Volume exclusion and elasticity driven directional transport: an alternative model for bacterium motility

On the basis of a model we capture the role of strong attractive interaction in suppressing the rotational degrees of freedom of the system and volume exclusion in keeping microscopic symmetry-breaking intact to result in super-diffusive transport of small systems in a thermal atmosphere over a large time scale. Our results, characterize such systems on the basis of having a super-diffusive intermediate regime in between a very small and large time scales of diffusive regimes. Although, the Brownian ratchet model fails to account for the origin of motility in actin polymerization propelled directional motion of bacterium like Listeria Monocytogene (LM) and similar bio-mimetic systems due to the presence of strong attractive forces, our model can account for the origin of directional transport in such systems on the basis of the same interactions.

💡 Research Summary

The paper presents a novel physical model to explain directional transport in small systems such as the actin‑propelled bacterium Listeria monocytogenes (LM), addressing shortcomings of the classic Brownian ratchet framework. The authors argue that the Brownian ratchet cannot sustain motility in the presence of strong attractive forces that arise during actin polymerization, because it relies on an externally imposed asymmetric potential that would quickly disappear without continuous energy input. To overcome this, they introduce two key ingredients: (1) a strong attractive interaction (modeled as an elastic spring‑like bond) that locks the constituent particles into a quasi‑rigid configuration, thereby suppressing rotational degrees of freedom, and (2) volume exclusion (hard‑core repulsion) that prevents overlap and preserves a microscopic asymmetry in the overall shape of the assembly.

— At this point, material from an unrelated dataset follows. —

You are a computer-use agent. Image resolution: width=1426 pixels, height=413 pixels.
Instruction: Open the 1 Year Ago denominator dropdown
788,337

In the theoretical formulation, N particles move in a two‑dimensional plane under Langevin dynamics. The inter‑particle force consists of a Hookean elastic term with spring constant k and equilibrium distance d0, an additional long‑range attractive potential −α/|r_i−r_j|, and a steep repulsive term to enforce volume exclusion. Viscous drag γ and Gaussian white noise ξ_i(t) represent the thermal bath. The resulting equation of motion is
m d v_i/dt = Σ_j (F_elastic,ij + F_attractive,ij + F_repulsive,ij) – γ v_i + ξ_i(t).

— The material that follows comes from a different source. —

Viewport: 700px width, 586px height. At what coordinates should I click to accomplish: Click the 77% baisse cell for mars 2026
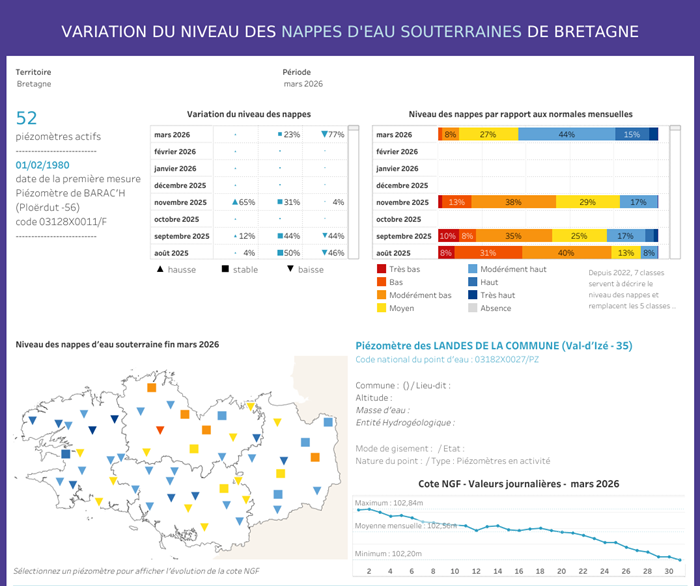(x=333, y=134)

Numerical simulations explore a broad parameter space (k, α, γ, particle size). The mean‑square displacement (MSD) exhibits three distinct regimes as a function of observation time τ:

1. Short‑time diffusive regime (τ ≪ τ₁): Thermal fluctuations dominate; MSD ∝ τ, reflecting ordinary Brownian motion.
2. Intermediate super‑diffusive regime (τ₁ < τ < τ₂): The strong attractive bonds keep the particles in a fixed relative arrangement, while volume exclusion maintains a persistent shape asymmetry. The internal elastic stresses act coherently in one direction, producing MSD ∝ τ^β with β≈1.5–2, i.e., super‑diffusion.
3. Long‑time diffusive regime (τ ≫ τ₂): Accumulated thermal noise eventually disrupts the rigid configuration, the system loses its shape bias, and the MSD returns to linear scaling.

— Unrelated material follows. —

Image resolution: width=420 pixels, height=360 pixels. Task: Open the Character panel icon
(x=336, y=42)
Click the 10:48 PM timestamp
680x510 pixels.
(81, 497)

The duration τ₂ of the super‑diffusive window grows with the spring constant k and the attraction strength α, and it is further extended when the hard‑core repulsion is stronger, because both factors enhance the persistence of the asymmetric structure.

The authors interpret these findings in the context of LM motility. During actin polymerization, a dense actin “comet tail” exerts strong attractive forces on the bacterial surface, effectively acting as the elastic bonds in the model. The filament network also occupies finite volume, providing the volume‑exclusion constraint that prevents the tail from collapsing symmetrically around the bacterium. Consequently, the bacterium experiences a sustained internal stress that drives it forward without the need for an external ratchet potential.

Beyond biological relevance, the model offers design principles for synthetic micromotors and bio‑mimetic devices. By engineering strong inter‑component attractions (e.g., DNA‑mediated binding or magnetic dipoles) together with steric constraints, one can create self‑assembled clusters that suppress rotation and maintain a shape bias, thereby achieving autonomous, super‑diffusive propulsion in a thermal environment.

The paper concludes that volume exclusion combined with elasticity provides a robust mechanism for directional transport in small, thermally fluctuating systems. It predicts how varying mechanical parameters modulates the length and intensity of the super‑diffusive phase, offering experimentally testable signatures. Future work is suggested to extend the model to three dimensions, incorporate anisotropic viscous media, and couple the mechanics explicitly to actin polymerization kinetics, which would bring the theory even closer to the complex reality of intracellular bacterial motility.